To get a fully native application for this environment, you would have to have it compile against all the outdated libraries that this desktop environment depends on. (Qt3 and kdelibs version 3.5.)
Because normally few people are going to develop their applications against these old libraries, right now there are development efforts from the Trinity side to get GTK and Qt4 applications to at least look as native. Using one of those two toolkits would be the safest.
I guess you already want to develop both a version targeted towards KDE 4 and a version for Gnome, so one of these versions should be relatively ok for Trinity as well. If you really do not want a to stand out at all, you will have to have a version that compiles against the Trinity libraries. Then it would be perfect for my environment.
Let's assume there will be only one version of Stoffi: A Trinity version. Let's also assume that I will be able to find out myself where to use drop shadows, the fonts to use, button gradients and so on. What other things should I consider? Do you have tips on some applications on Trinity from where I should draw inspiration? Should I go for a menubar or not? Should I keep the current layout (left=navigation, top=playback, bottom=information, right=content) or should it be something else? What should happen when you press minimize or close? Should it close to tray or not? How should preferences be structured?
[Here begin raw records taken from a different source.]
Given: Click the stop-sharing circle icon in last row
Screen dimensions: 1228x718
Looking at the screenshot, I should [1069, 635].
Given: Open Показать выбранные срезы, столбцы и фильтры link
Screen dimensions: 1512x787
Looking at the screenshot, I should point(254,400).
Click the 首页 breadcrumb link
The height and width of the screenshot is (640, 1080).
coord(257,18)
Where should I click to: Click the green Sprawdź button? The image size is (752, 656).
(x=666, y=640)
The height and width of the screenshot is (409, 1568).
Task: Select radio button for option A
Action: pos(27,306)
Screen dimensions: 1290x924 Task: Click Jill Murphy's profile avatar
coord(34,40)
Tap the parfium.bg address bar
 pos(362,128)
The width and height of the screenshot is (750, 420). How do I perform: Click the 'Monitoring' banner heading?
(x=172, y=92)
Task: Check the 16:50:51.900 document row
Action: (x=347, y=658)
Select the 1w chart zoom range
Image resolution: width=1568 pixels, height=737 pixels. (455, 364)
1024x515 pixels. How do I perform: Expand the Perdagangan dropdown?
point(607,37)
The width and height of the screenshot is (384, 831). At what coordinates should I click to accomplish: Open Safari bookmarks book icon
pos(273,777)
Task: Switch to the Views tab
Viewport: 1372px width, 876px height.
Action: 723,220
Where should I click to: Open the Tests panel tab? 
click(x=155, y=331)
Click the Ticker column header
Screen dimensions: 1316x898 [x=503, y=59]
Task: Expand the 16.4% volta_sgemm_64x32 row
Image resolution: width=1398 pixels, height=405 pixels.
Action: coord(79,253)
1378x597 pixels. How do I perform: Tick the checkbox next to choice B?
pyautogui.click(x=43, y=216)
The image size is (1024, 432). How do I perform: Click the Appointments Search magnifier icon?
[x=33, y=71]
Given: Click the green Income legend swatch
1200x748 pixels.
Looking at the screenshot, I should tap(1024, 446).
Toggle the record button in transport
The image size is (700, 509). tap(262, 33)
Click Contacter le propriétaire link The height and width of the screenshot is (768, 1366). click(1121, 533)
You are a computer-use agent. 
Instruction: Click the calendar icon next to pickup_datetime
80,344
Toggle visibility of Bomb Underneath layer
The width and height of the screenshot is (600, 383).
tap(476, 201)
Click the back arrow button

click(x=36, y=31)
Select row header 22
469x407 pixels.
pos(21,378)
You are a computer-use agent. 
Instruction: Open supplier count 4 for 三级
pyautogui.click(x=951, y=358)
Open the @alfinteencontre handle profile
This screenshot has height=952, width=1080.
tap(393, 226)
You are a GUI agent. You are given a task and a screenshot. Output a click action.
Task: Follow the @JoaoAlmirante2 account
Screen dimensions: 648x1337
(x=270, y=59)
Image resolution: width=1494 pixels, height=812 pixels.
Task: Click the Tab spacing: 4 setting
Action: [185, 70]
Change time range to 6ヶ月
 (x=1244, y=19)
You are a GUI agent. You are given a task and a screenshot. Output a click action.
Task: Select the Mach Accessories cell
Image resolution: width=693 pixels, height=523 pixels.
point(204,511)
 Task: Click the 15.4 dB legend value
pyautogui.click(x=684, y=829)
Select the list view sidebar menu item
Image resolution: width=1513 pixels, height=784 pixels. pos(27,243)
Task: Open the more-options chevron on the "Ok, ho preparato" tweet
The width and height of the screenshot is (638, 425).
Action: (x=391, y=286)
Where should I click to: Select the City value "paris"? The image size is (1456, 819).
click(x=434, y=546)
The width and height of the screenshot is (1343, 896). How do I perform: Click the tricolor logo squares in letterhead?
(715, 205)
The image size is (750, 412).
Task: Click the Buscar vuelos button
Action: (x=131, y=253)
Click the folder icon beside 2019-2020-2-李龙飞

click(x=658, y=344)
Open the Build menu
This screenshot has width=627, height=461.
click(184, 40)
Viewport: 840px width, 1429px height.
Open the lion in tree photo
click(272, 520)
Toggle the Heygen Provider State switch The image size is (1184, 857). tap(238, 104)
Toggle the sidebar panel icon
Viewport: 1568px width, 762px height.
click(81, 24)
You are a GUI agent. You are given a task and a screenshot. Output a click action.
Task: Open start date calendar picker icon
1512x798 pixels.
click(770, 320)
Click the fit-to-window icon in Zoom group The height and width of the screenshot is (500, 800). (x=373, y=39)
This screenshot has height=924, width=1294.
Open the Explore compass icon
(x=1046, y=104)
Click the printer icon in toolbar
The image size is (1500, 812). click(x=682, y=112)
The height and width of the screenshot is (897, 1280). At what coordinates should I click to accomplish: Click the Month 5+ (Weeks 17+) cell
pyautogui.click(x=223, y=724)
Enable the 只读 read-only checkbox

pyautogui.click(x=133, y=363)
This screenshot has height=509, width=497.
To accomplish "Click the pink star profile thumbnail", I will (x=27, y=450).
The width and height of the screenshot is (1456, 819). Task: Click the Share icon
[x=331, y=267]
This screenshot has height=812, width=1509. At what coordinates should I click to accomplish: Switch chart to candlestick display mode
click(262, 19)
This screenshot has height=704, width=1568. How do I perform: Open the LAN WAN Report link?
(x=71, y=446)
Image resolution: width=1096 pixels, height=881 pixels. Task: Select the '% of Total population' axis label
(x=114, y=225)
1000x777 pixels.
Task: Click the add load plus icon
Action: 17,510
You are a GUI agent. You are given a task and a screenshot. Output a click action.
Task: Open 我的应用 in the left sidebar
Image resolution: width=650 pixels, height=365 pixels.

If there will be a menu how should it be organized?
These are the smaller details that I think are absolutely necessary to consider when trying to make a version of Stoffi that feels like it's actually a part of Trinity and not a third party application.
I guess you could look at the Trinity version of Amarok to find most inspiration for your application.
Your layout seems ok to me, but for me, any layout would feel equally native to me. It's the appearance of the widgets and the speed of the overall application that would make the difference.
I guess minimize should minimize to the taskbar and close should be configurable to either close or still keep it running in the system tray (that would be the default action). This is how other programs have it in Trinity.
For a native Trinity application, there will almost always be the possibility to have a menu-bar, but it can also be turned off. In addition there is a configurable toolbar (large/small icons, text/no-text, button layout, etc.). It depends on whether your application really works easier with a menu bar whether it's enabled or not by default (in most cases yes, only a few no).